Всё! Последний пулемёт замолчал. Я видел, как серые силуэты нырнули через баррикады в подъезд. Видел две вспышки и поднятую пыль. "Путеец" пал.
- Федя! "Путеец" пал! Закажи салют в их честь по их координатам!
- Понял!
Взрывы заплясали вокруг дома, в развалинах дома. Здесь противник залёг. Федя сразу же перенёс огонь в другое место. Правильно, сейчас не 45-й. Снаряды не эшелонами считают, и даже не боекомплектами, а поштучно.
Пятьдесят метров. 40. 30 метров.
- Приготовить гранаты! - негромко сказал я, команда моя побежала по короткой цепи.
- Давай!
Я метнул две гранаты, встал на колени и стал расстреливать фрицев из пулемёта. Два удара опрокинули меня на спину. Опять! Опять я бронником схватил пулю! Пулемёт исковеркан другой пулей. Я взвёл последние две гранаты, бросил их в немцев, достал пистолет.
- Отходим к подвалу!
Самое оно! Врага мы уложили мордами в грязь, есть шанс отойти. Побежал. Рядом была позиция Вани-Казачка. Он там и лежал, закатив глаза, пуская розовые пузыри. Схватил его за руку, дёрнул, вскинул его на плечи, побежал по неглубокому окопу. Справа тарахтел ППШ Кота.
- Кот, отходим!
Я не добежал метров десять. Меня будто кувалдой ударили в руку и в бок и бревном сзади по ногам. Я бросил, падая, Ваню так далеко, как смог. Лишь бы ближе к подвалу. Перевернулся, глянул на ноги - прострелены оба бедра. Отбегался. Дышать тяжело.
Надо мной склонилось лицо Кота.
- Ваню спаси! Приказ! - закричал я ему, плюя кровью в лицо, - в подвал! Феде! Огонь на себя! На себя!

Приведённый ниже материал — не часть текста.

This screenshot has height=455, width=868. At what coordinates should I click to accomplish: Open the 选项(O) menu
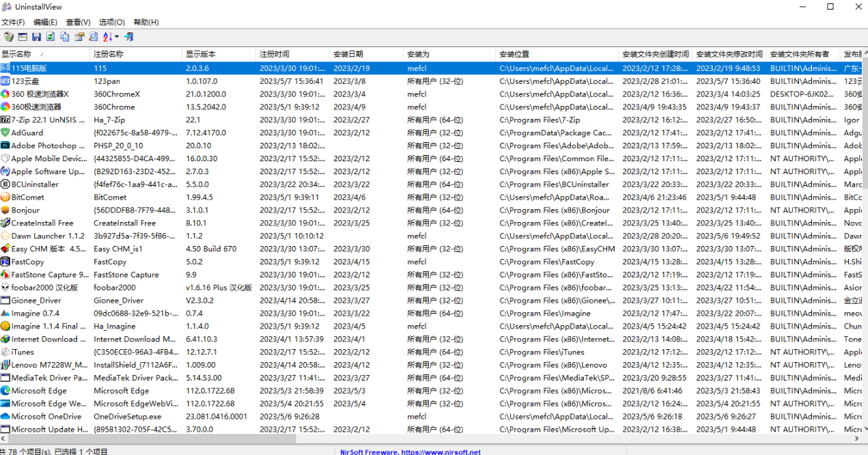click(x=111, y=23)
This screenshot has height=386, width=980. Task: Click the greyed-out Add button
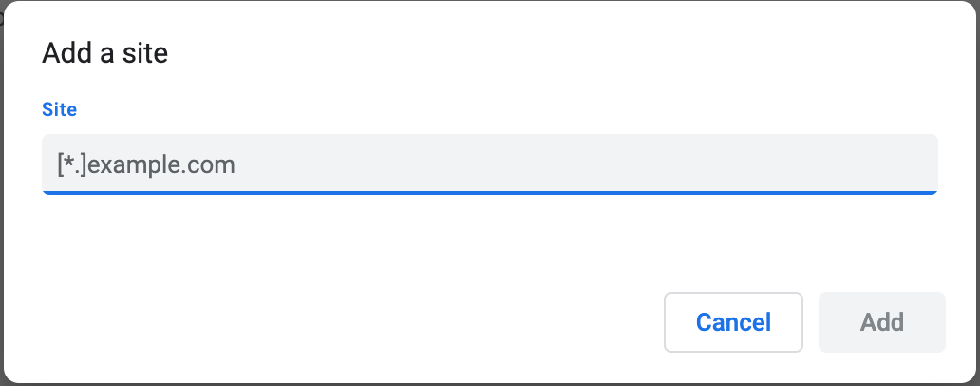tap(881, 322)
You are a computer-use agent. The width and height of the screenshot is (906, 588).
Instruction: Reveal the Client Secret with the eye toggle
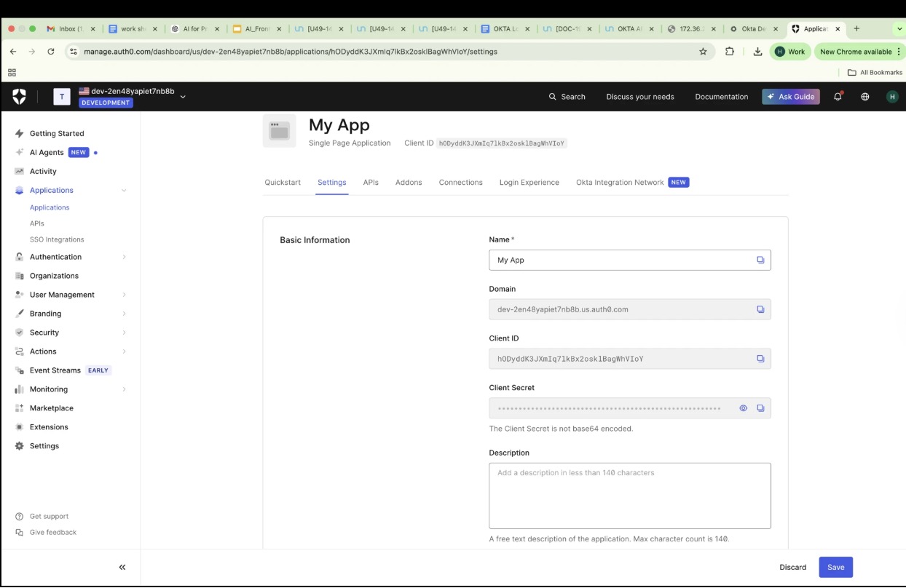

Он схватил меня и попытался волочь. Наивный! Во мне почти сто кило -сам я немаленький, и мокрая зимняя одежда, бронник.
- Ваню тащи. Феде скажи - на себя! Приказываю!
Он не реагирует. Тогда я всунул большой палец левой руки в кольцо Ф-1, закреплённой на броннике. Он всё понял, бросил меня.
Я лежал в неглубокой воронке в траншее, прорытой ещё немцами. Не мог даже головы поднять. Мир для меня потухал. Одно желание осталось - рвануть себя вместе с врагами. Но врагов я так и не увидел. Земля начала качаться, надо мной выросло за долю секунды чёрное дерево, тут же рухнуло. Это же разрыв! Федя! Умничка, ты успел!
Судьба Голума.
(наше время)
Судилище и милосердие.
Меня кое-как поставили на ноги, следствие продолжалось. Там следствия-то. Основной герой - мой Кум - всё раскрыл по горячим следам. Дело оказалось резонансным. Он - молодец, герой, ему светило награждение и повышение. Один косяк был за ним - в одиночку решил брать рецидивиста, на счету которого уже было 2 трупа. А его (т.е. мои, по версии следствия) сообщники ещё и убили одного и ранили другого пэпээсника, что пытались задержать меня. Кума моего сплавили в командировку на Кавказ. А как вернётся - будет ему и повышение в звании, и новая должность.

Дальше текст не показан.